In an example embodiment, the configuration artifact may also define release pipeline of the ML model (after training). The release pipeline may pertain to a releasing an ML model into a production phase. In the production phase, the ML model is used for prediction or the inference based on real world data/request. In an example embodiment, the configuration artifact may pertain to release pipeline that may include at least one of a basic rolling update release pipeline and a champion challenger release pipeline. The configuration artifact pertaining to the basic rolling update release pipeline may include information pertaining to, for example, type of release pipeline, metadata pertaining to the model, the type of pipeline, details/configuration pertaining to release pipeline, details pertaining to serving cloud instances and other such details. The configuration artifact pertaining to the champion challenger release pipeline may include information pertaining to, for example, type of release pipeline, metadata pertaining to the model, details/configuration pertaining to release pipeline, serving cloud instances, details pertaining to measurements for model evaluation, range limits related to evaluation and other such details. The measurements pertaining to model evaluation may assess automatically if a new version of the model (challenger) may outperform an existing version of the model (champion) that may also in use.

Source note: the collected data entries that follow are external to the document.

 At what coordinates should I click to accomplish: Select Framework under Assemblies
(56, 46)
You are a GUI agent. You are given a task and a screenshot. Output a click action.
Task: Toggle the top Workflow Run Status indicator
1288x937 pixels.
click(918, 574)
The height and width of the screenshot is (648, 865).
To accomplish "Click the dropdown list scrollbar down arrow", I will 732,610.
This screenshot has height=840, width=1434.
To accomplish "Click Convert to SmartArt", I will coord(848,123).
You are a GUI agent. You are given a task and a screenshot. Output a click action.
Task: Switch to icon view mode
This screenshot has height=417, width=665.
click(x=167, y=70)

The system may facilitate creation of the ML model based on the corresponding configuration artifact (related to the model attributes). The system may also include a model registry 304 that may store the plurality of ML models. In an example embodiment, the model registry 304 may be considered as a repository used to store the trained ML models. Further, in accordance with the implementation as described in FIG. 2, the system in FIG. 3 may include a model plane 206, a runtime plane 204 and a control plane 208. As explained earlier in FIG. 2, the model plane 206 mainly hosts the plurality of ML models that are stored in the model registry 304. As illustrated in FIG. 3, an application (also referred to as client application) 306 may require a ML model (from the plurality of ML models) to perform a prediction or the inference in a consumption stage. The term “consumption stage” may pertain to a given timeline in which the version of the ML model may be available for performing the prediction or the inference. To attain this objective, the application may send a request to the system through REST API gateway 308. The runtime plane may include a model proxy engine 310 that may route the request to the model proxy pertaining to the model endpoint of a suitable ML model (from the plurality of ML models hosted by the model plane 310). The model proxy engine 310 may also facilitate traffic management pertaining to multiple requests from multiple client applications. For example, if a new version of the ML model may be required to be tested, then the model proxy engine may ensure that a small percentage of the traffic may be directed to the model endpoint pertaining to the new version, while the remaining traffic may be directed to an existing functioning model. In another example, if the new version of the ML model may be required to be tested, then the model proxy engine may ensure that the workload is duplicated and directed to the model endpoint pertaining to the new version to enable the new version to function in the shadows. Once the performance of the new version may be found to exceed a predefined threshold then the new version of the ML model may be deployed in production. This may ensure that the traffic may not be interrupted by introduction/release of the new version of the ML model.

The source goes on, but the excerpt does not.